To explain what that means, first let's get some points about instructions: * Every instruction can just be broken down into a set of operands and operations on the memory and CPU state (for simplicity, I just map things through a single memory map for everything) * Instruction operations can generally be categorized (loads, arithmetic, logic, etc...) * Each instruction can map to an opcode (1 byte or 2 bytes) and some variable number of operands (0 to 2 bytes)
So we have instructions like NOP, LD [HL], A (load the value from A into the memory address represented by HL), and INC BC (increment BC).
Referencing gekkio's technical reference, it's possible to get the general timing and behavior of all the instructions as well. We even have some tests based on the Ares emulation core we can use to validate them!
The intuitive approach to this would be to have some functions for each instruction and maybe use templates to reduce boilerplate, and then finally just have a single large array to 'decode' opcodes.
Seems pretty straightforward... but also feels kinda boring.
Firstly, I don't want to keep track of a big array and I know with C++ I can define an array at compile-time pretty easily with something like:
static constexpr auto CreateCallbackMap() noexcept
{
// An array of callbacks mapped to the bytes
std::array<std::size_t (*)(MemoryMap&) noexcept, 0xFF + 1> callbacks{nullptr};
// Fill the callback array somehow
return callbacks;
}
Second, I want to organize each instruction by category in separate files so I can define category-specific operations neatly.
Finally, I want all of this to happen at compile-time so no shenanigans like a static constructor to handle registration.
Given the above conditions, the obvious problem is that "creating a registry at compile-time" means somehow maintaining state at compile-time... luckily, there is a solution! One that's technically within the bounds of the language and requires careful use to not violate the one-definition rule. Enter: friend-njection and Argument-Dependent Lookup (explained well in this StackOverflow post).
To not bore you with many details, the actual registry header is here.

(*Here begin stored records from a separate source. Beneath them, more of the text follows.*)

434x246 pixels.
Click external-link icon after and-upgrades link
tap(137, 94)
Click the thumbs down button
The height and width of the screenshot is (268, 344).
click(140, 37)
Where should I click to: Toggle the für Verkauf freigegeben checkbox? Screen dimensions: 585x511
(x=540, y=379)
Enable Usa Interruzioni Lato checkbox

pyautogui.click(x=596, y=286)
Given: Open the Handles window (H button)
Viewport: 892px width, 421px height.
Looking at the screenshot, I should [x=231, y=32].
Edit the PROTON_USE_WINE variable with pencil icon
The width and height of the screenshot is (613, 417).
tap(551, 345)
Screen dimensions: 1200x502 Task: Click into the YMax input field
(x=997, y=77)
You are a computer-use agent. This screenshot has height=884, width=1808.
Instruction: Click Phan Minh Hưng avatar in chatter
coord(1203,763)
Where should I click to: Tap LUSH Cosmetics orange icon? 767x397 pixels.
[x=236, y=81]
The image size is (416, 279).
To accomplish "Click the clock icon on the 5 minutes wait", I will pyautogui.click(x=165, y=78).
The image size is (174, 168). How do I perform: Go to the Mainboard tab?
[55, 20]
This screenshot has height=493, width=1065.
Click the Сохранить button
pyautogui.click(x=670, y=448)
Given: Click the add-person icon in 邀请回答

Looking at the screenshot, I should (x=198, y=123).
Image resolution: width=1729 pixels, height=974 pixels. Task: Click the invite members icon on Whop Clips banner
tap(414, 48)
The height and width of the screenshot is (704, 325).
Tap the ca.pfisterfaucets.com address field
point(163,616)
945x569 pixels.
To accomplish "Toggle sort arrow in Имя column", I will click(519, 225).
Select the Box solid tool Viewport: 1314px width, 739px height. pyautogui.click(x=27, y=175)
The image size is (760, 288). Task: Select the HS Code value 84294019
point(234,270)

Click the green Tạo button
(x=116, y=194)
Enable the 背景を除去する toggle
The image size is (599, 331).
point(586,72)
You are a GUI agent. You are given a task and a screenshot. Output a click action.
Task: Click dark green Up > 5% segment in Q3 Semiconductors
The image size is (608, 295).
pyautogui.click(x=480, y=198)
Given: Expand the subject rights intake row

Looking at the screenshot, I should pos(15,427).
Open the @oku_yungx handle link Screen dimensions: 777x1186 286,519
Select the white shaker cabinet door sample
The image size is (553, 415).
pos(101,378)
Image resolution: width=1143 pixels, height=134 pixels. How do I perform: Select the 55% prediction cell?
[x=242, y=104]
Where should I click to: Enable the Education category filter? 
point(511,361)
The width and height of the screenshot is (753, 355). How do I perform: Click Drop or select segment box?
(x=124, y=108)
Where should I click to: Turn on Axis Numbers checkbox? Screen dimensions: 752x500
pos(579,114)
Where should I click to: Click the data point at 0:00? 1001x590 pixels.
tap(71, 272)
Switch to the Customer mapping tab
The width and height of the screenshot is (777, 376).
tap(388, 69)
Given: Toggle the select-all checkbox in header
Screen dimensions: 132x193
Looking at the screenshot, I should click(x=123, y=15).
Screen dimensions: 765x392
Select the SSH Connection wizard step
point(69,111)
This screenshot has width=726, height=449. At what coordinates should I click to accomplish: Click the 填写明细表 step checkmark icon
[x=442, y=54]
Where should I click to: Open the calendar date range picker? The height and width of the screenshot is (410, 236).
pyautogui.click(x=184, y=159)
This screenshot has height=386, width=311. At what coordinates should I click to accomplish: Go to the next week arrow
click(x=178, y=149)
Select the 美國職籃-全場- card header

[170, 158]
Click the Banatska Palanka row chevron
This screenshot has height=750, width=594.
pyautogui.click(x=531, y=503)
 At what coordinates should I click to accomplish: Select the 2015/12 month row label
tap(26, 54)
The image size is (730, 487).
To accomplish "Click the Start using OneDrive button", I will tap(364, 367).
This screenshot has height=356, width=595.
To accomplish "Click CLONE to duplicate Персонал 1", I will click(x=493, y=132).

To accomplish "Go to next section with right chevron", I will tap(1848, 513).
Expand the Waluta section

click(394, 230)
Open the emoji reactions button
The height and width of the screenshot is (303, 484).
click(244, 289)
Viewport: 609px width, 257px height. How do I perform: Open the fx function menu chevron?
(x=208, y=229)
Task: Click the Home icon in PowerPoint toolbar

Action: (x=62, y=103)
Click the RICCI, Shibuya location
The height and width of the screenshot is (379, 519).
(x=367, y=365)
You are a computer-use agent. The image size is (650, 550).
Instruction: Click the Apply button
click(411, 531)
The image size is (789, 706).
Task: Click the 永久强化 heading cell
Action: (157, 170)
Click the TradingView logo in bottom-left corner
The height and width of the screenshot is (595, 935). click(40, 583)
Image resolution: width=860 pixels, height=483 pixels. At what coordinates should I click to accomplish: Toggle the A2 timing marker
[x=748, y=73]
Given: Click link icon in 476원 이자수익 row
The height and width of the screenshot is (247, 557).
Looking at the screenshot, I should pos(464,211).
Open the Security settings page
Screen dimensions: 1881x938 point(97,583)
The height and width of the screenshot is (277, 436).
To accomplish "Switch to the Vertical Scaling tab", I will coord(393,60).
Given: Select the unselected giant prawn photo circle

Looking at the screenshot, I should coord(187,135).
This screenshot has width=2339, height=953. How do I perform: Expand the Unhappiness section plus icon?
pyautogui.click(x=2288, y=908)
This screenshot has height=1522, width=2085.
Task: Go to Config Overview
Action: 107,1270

Effectively, we have an InstructionDecoder class template used that ties an opcode with functions and metadata (e.g., CPU ticks) and also appends to a registry.
The registry itself maintains a callback map that simply gets filled by:
((callbacks[Decoders::Opcode] = &Decoders::Execute), ...);
Then each instruction category can be defined in separate files and as long as they end up in the same translation unit (e.g., with cpu.cpp), we'll have a compile-time registry defined with everything in a separate file!
Marching onwards
There were definitely a few things I skipped above, but those were the most interesting I think. Using known tests, I've been able to implement instructions without much trouble, albeit slowly and whenever I find time. It doesn't help that all of this work is happening on my old XPS 13 from 2016 with 8 GB of RAM. I might do another post later about my adventures in trying to speed up build times (those compile-time shenanigans definitely have a cost somewhere...).
In personal projects, especially ones related to reverse engineering, I've generally learned that there's a lot of value in taking the time to understand problems and build a solid foundation. Being able to take each step and validate it is a fantastic privilege that not many fields get to experience, so it feels a bit wasteful to not do it when I can.
My old man philosophy aside, this has been a really fun project so far and I'm looking forward to researching and implementing the clock and interrupt behavior next, and then graphics!